> _Work order_:
Beneath this task are records; print exactly the stretch of them from the line with "長崎のイベント (496, 1835)" through the line with "Amazon (1073, 1840)", both ends included.

> _Extracted material_:
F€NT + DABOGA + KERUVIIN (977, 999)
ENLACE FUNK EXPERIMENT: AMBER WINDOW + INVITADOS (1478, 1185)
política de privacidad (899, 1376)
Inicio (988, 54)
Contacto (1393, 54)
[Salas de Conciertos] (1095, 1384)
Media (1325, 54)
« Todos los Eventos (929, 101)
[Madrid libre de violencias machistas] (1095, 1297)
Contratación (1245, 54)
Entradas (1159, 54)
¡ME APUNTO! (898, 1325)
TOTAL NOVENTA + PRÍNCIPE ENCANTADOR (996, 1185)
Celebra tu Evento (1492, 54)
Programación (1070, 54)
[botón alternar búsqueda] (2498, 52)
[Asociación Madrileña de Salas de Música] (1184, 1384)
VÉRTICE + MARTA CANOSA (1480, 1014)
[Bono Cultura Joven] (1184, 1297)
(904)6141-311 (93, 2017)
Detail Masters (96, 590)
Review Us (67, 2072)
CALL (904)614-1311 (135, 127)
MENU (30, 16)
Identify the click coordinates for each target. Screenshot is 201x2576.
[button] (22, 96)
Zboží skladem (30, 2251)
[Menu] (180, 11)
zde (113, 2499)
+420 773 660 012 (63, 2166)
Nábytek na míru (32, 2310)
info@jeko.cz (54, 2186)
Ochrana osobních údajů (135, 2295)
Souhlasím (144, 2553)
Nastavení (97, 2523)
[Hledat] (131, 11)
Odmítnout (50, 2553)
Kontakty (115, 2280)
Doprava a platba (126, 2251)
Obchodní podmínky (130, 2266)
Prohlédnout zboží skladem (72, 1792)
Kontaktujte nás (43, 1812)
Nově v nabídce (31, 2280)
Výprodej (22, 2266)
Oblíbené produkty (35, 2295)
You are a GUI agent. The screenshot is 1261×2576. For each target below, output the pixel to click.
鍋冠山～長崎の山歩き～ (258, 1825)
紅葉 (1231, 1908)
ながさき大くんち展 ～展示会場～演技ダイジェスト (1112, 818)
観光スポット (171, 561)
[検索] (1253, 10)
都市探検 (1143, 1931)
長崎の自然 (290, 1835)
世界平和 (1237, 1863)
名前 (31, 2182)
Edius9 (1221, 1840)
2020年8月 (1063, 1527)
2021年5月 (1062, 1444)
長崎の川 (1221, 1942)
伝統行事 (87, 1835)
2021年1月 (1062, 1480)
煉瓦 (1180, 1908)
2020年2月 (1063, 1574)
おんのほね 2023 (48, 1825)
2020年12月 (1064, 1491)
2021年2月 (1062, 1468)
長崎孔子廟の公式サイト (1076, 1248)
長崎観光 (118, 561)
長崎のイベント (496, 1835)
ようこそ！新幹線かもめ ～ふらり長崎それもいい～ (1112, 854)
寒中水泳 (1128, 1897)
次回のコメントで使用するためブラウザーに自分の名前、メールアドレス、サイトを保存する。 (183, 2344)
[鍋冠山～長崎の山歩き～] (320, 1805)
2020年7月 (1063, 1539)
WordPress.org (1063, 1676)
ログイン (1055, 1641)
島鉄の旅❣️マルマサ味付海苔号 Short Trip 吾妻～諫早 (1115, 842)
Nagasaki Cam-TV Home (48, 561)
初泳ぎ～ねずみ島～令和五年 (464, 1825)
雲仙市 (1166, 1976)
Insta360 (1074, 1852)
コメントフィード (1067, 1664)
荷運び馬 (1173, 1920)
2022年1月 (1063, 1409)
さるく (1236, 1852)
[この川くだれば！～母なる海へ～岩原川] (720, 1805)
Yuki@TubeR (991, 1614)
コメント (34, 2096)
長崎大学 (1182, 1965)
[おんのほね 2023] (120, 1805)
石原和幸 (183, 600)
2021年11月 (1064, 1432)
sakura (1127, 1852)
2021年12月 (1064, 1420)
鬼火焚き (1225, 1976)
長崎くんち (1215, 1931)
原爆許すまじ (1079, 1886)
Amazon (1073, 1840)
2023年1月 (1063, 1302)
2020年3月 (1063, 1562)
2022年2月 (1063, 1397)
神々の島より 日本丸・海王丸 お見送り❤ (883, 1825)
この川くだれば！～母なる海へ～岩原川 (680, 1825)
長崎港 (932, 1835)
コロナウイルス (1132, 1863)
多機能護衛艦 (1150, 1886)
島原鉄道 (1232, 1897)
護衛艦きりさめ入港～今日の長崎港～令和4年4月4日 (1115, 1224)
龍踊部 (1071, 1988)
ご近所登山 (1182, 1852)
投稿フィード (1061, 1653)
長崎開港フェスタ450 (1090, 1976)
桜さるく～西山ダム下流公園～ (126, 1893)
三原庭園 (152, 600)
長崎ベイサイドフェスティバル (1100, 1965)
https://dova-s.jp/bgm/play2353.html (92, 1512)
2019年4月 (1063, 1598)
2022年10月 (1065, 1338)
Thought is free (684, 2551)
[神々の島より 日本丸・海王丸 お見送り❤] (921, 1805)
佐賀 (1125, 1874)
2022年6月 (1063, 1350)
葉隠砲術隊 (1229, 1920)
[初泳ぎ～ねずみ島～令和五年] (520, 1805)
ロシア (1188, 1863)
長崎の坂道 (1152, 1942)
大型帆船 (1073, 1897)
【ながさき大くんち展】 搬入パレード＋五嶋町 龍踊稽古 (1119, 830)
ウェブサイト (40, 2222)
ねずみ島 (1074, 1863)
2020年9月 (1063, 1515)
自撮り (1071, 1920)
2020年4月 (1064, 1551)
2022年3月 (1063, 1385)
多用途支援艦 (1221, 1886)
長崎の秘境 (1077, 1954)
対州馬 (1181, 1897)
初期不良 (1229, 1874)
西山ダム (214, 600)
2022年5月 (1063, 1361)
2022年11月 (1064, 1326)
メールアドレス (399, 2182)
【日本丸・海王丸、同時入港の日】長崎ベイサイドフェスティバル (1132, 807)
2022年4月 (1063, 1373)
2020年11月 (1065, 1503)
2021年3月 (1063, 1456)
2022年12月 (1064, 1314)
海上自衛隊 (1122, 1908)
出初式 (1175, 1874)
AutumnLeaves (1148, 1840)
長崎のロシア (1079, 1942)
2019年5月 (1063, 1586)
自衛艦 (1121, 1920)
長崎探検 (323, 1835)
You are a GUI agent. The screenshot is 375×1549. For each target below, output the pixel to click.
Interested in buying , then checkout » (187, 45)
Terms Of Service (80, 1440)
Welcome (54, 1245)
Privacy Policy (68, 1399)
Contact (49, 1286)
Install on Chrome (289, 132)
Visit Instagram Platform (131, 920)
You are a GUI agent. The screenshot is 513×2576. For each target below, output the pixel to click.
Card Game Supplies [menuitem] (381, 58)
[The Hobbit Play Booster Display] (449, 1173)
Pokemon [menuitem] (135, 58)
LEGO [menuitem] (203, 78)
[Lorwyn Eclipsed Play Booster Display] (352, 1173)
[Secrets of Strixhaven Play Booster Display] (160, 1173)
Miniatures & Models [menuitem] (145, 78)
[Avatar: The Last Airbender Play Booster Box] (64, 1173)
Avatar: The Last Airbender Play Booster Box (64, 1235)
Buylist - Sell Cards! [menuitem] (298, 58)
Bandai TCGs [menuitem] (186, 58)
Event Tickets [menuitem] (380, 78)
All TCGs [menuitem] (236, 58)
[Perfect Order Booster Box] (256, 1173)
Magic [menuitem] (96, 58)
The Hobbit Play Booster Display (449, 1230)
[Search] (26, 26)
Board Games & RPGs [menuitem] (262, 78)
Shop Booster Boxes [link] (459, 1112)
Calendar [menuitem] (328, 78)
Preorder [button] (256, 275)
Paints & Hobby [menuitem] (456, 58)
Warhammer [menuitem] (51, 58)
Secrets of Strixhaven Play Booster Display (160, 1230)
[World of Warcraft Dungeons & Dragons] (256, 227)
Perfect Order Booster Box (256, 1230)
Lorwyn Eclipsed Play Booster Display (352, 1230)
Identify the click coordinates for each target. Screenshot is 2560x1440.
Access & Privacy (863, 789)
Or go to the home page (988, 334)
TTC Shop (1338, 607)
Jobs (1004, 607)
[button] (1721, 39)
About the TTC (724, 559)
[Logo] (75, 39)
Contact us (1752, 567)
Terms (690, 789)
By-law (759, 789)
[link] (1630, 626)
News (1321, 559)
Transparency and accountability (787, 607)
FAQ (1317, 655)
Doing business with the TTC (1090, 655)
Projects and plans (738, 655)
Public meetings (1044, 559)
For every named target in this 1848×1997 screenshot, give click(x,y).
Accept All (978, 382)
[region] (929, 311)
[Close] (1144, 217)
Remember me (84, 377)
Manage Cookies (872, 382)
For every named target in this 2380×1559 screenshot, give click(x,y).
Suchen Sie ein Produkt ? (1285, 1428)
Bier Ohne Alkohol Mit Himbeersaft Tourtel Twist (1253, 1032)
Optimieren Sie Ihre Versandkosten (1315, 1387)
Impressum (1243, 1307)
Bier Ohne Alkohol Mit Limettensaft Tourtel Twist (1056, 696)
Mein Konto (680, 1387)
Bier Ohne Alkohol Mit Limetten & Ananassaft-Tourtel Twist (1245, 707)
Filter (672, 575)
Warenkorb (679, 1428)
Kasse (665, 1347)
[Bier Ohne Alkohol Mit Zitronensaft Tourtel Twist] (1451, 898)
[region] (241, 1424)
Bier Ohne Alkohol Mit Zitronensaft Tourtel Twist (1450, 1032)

> _Result for this exercise_:
長崎のイベント (496, 1835)
ようこそ！新幹線かもめ ～ふらり長崎それもいい～ (1112, 854)
寒中水泳 (1128, 1897)
次回のコメントで使用するためブラウザーに自分の名前、メールアドレス、サイトを保存する。 (183, 2344)
[鍋冠山～長崎の山歩き～] (320, 1805)
2020年7月 (1063, 1539)
WordPress.org (1063, 1676)
ログイン (1055, 1641)
島鉄の旅❣️マルマサ味付海苔号 Short Trip 吾妻～諫早 (1115, 842)
Nagasaki Cam-TV Home (48, 561)
初泳ぎ～ねずみ島～令和五年 (464, 1825)
雲仙市 (1166, 1976)
Insta360 (1074, 1852)
コメントフィード (1067, 1664)
荷運び馬 (1173, 1920)
2022年1月 (1063, 1409)
さるく (1236, 1852)
[この川くだれば！～母なる海へ～岩原川] (720, 1805)
Yuki@TubeR (991, 1614)
コメント (34, 2096)
長崎大学 (1182, 1965)
[おんのほね 2023] (120, 1805)
石原和幸 (183, 600)
2021年11月 (1064, 1432)
sakura (1127, 1852)
2021年12月 (1064, 1420)
鬼火焚き (1225, 1976)
長崎くんち (1215, 1931)
原爆許すまじ (1079, 1886)
Amazon (1073, 1840)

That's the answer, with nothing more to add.